Bell brings short, incisive phrases to the opening of the Allegro of the Violin Concerto No. 2 in E major, BWV 1042 as he and his players launch into this movement with superb control of dynamics and taut ensemble. Bell has such a sure touch with all Bach’s little twists and turns with beautifully turned ends to phrases. Later Bell and the Academy bring some lovely harmonies. There is such deft playing in the quieter passages in this intoxicatingly played movement.
As Bell joins the Academy in the Adagio he brings an almost improvisatory feel, focusing a new light on this music. This is an exquisitely played movement with some lovely passages for the Academy with the harpsichord continuo again gently appearing. There is a spectacularly fine Allegro assai, full of energy, buoyancy and tautness with Bell surprising with his terrifically shaped little twists and turns and some fine harmonies.
Julian Milone’s orchestration of Felix Mendelssohn’s arrangement of Bach’s Chaconne from Partita in D minor, BWV 1004 works especially well with Mendelssohn’s fleshing out of the harmonies for violin and piano nicely realised. Bell weaves some wonderful lines with the Academy in this tremendous example of Bach’s invention. Bell balances the contrapuntal with moments of fine, gentle sonorities. There are some extremely fine, light textures and intricate playing where Bell is really unbeatable as he weaves the double stopped lines. Bell brings a beautiful singing quality to the higher passages. This is superb, technically and musically.
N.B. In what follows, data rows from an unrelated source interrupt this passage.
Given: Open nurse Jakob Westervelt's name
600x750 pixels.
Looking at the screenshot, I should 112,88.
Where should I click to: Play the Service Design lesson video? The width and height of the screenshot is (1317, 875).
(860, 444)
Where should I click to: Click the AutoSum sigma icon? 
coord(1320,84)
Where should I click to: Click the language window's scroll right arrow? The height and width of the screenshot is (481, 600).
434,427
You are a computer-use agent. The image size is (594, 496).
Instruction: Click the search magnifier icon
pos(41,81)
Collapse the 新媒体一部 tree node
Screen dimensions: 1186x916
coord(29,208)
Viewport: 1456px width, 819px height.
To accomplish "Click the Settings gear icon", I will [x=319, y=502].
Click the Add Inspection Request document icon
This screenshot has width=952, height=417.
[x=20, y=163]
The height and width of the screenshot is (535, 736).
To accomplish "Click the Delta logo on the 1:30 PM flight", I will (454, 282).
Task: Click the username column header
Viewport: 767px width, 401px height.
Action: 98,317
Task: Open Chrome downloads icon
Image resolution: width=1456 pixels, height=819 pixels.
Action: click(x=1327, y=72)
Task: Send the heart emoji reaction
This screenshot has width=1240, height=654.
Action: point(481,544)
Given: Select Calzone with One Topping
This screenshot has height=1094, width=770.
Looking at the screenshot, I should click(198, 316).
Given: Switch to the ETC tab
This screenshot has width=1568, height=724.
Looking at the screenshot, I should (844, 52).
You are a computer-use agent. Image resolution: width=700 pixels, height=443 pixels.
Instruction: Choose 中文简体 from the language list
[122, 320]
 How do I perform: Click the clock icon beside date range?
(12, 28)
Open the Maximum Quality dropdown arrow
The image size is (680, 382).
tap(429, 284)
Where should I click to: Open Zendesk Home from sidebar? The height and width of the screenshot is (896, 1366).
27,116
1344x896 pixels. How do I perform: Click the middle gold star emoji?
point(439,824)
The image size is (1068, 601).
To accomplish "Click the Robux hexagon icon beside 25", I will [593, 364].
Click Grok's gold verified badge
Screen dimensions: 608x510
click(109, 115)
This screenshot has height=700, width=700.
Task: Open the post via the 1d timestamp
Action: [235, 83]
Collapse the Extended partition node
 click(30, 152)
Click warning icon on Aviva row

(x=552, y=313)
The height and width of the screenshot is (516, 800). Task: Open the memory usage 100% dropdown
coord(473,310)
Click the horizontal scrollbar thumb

Bell and the Academy of St Martin in the Fields give a beautifully turned Air from Suite No. 3 in D major, BWV 1068 with just the right rhythmic pulse from the orchestra and making an attractive extra item.
With Bach’s Gavotte en Rondeau from Partita No.3 in E major, BWV 1006 arranged by Robert Schumann and orchestrated by Julian Milone, Bell brings his neat, incisive, taut playing to this well-orchestrated version.
The Academy of St Martin in the Fields has its roots in being led from the violin; something which Joshua Bell does so naturally. It is in the face of such musicality that the issue of period instruments and playing practice becomes a non-event. They are very finely recorded at Air Studios, London, England and there are interesting personal booklet notes on Bach from Joshua Bell.
I will return to these performances again and again.